The effort to develop smaller platforms isn’t exactly new. The Defense Department already has fielded small robotic systems, but in small quantities to fulfill rapid acquisition requests. The Army is developing pocket-sized aerial surveillance devices through the Cargo Pocket Intelligence, Surveillance and Reconnaissance Program, for example.
And several years ago, the Army Research Laboratory began research on developing life-size robotic sensor platforms made to look like insects.
DARPA’s request doesn’t necessarily seek new designs or platform concepts. Instead, it seeks to harness technology that would help existing platforms fly indoors in a cluttered environment and produce technological enhancements for unmanned system capabilities by reducing the requirements such as processing power, communications and the need for humans to control the UAVs.
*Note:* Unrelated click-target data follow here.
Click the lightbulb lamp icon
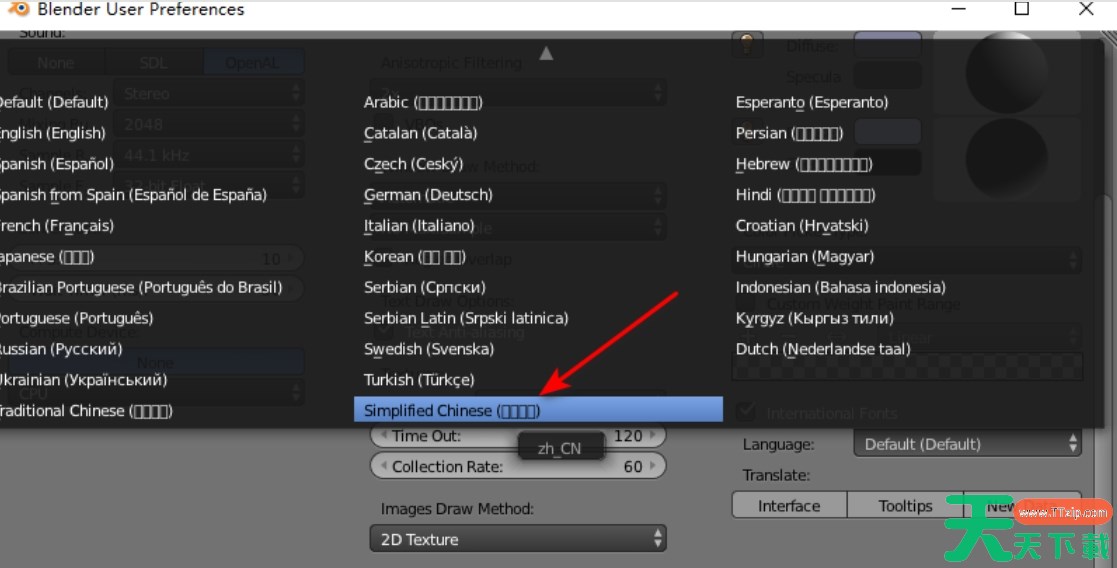 pos(746,45)
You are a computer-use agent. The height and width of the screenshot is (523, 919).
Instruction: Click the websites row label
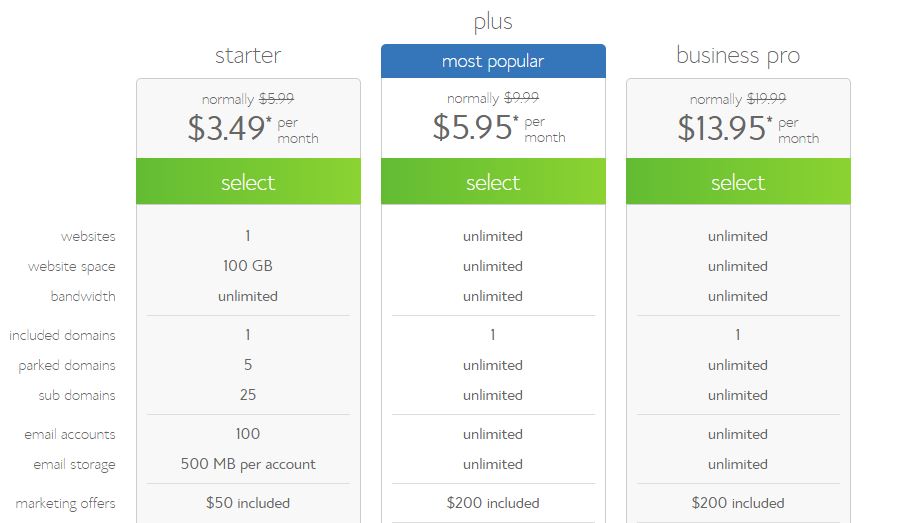point(88,236)
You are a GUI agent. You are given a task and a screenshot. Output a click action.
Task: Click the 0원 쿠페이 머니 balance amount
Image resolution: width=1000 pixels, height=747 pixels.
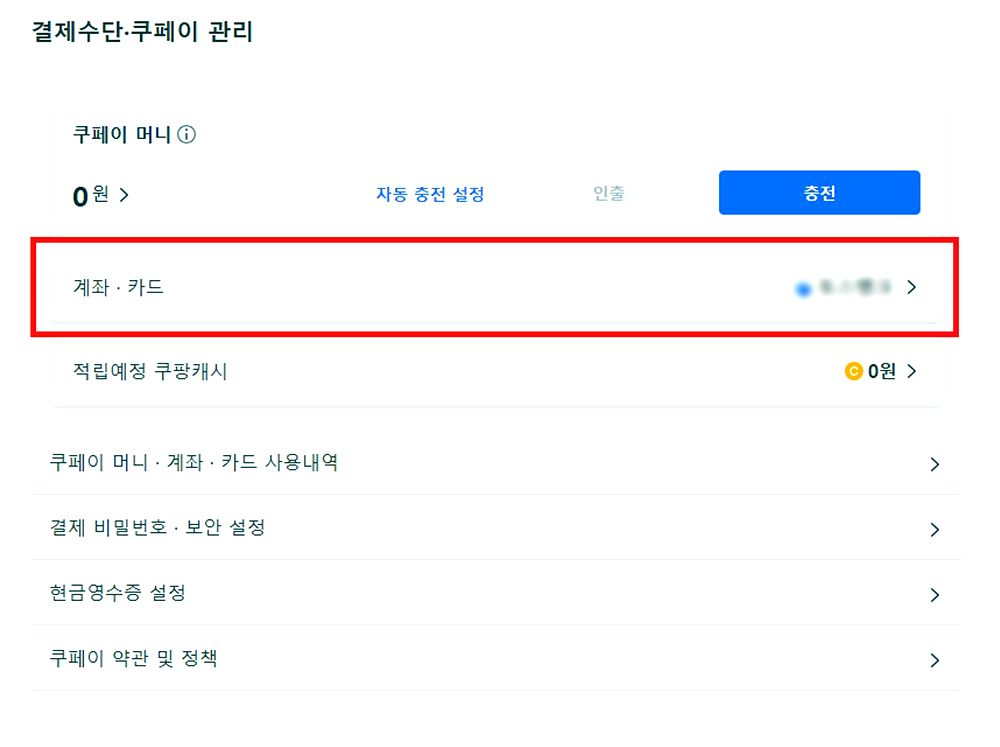coord(90,196)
Solutions would enable missions otherwise not possible, such as allowing reconnaissance missions in caves or collapsed or damaged buildings.
“Urban and disaster relief operation would be obvious key beneficiaries, but applications for this technology could extend to a wide variety of missions using small and large unmanned systems linked together with manned platforms as a system of systems,” Stefanie Tompkins, director of DARPA’s Defense Sciences Office, says in the release. “By enabling unmanned systems to learn ‘muscle memory’ and perception for basic tasks like avoiding obstacles, it would relieve overload and stress on human operators so they can focus on supervising the systems and executing the larger mission."
Responses to the solicitation are due by February 5.